There is definite need to control present-generation cladistic analyses for 
taxon add/remove effects. This is obviously much easier for morph analyses, 
because there you can use the qualitative assessment as guideline; you can tell 
in advance which taxa are troublemaker candidates. For molecular analyses, 
there are obvious cases like parrots sister to storks (OCD dataset)

I also think that the sequencing of the _Columba livia_ genome will allow to 
answer a lot of questions. Especially since with mallard, chicken and 
zebrafinch we have a phylogenetic framework of "mainstream" taxa to compare 
with.

And I think that point-mutation indels can be analyzed conventionally, or at 
least they do little harm and may carry a useful phylogenetic signal. However, 
it is always good to check whether they occur in "weak" regions of a locus 
(where indels and point mutations are frequent), iin which case they may be 
more homoplasious.
As regards transposable elements, any such analysis has to deal with the 
caveats mentioned in the fallout of the "Pegasoferae" case before drawing any 
conclusions.
Especially their distribution *within* a gene pool/species warrants attention. 
I am not certain that interspecific variation is markedly higher here than 
interspecific variation. They are called not "transposable" without a reason - 
if you find one at a particular position in a particular species, you cannot 
per se assume it's present just the same in the sister *individual* to the one 
sequenced. However, there is probably insufficient comparison data to solve 
this question yet (_Gallus gallus_ and _Anas platyrhynchos_ are the only taxa 
for which enough individuals seem to have been sequenced).


Regards,

Eike

* I haven't found a better term. It is a distinct phenomenon from LBA, but it 
is just as significant. You need a fairly good taxon sample to notice it 
though, hence I'm not the first to discuss it (except on-list I think) but 
there are no papers either. It's occasional lab talk, it has been mentioned in 
phylogenetic studies when they were still using phenetics even, but the data 
were insufficient to actually research it until a few years ago.

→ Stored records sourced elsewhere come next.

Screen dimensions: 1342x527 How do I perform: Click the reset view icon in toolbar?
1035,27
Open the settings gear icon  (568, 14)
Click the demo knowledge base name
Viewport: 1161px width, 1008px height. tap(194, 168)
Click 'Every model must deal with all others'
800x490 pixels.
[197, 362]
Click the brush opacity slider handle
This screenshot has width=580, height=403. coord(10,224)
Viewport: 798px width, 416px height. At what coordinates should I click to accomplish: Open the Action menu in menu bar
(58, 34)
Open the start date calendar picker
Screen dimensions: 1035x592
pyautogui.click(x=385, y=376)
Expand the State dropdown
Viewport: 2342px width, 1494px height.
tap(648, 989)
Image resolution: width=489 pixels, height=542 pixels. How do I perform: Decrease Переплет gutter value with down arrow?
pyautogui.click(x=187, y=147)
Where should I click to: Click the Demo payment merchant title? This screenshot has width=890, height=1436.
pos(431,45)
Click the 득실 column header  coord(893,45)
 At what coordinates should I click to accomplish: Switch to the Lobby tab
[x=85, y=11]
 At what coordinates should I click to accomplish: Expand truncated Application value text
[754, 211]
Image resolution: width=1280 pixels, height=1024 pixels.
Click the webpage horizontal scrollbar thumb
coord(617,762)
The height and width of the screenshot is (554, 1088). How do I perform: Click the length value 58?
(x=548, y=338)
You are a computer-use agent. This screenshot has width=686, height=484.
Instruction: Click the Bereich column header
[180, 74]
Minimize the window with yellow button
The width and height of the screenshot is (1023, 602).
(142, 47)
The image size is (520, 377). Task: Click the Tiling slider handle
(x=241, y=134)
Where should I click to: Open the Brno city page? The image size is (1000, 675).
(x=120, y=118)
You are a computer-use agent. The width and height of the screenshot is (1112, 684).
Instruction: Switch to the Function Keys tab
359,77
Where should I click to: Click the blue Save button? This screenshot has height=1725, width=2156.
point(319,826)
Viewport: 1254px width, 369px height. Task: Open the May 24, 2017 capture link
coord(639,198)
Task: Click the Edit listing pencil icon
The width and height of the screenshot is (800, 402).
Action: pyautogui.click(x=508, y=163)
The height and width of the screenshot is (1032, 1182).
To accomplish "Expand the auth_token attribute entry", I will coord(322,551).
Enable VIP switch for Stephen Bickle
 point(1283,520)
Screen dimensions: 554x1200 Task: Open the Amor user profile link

It is easy to test: detach subtree and display as unrooted star phylogeny. 
Misrooting does not significantly change the *relative* relationships among 
lineages, only the *absolute* one.


PS: looking at the data, the mousebird problem may be best expressed as 
Coliiformes having a fatal attraction to accipitrids. They don't clade, but 
mousebirds alter tree topology to draw accipitrids away from passerines and/or 
falcons. Given that all three seem to be pretty close relatives, this is 
usually enough to push falcons 1-3 steps away from passerines.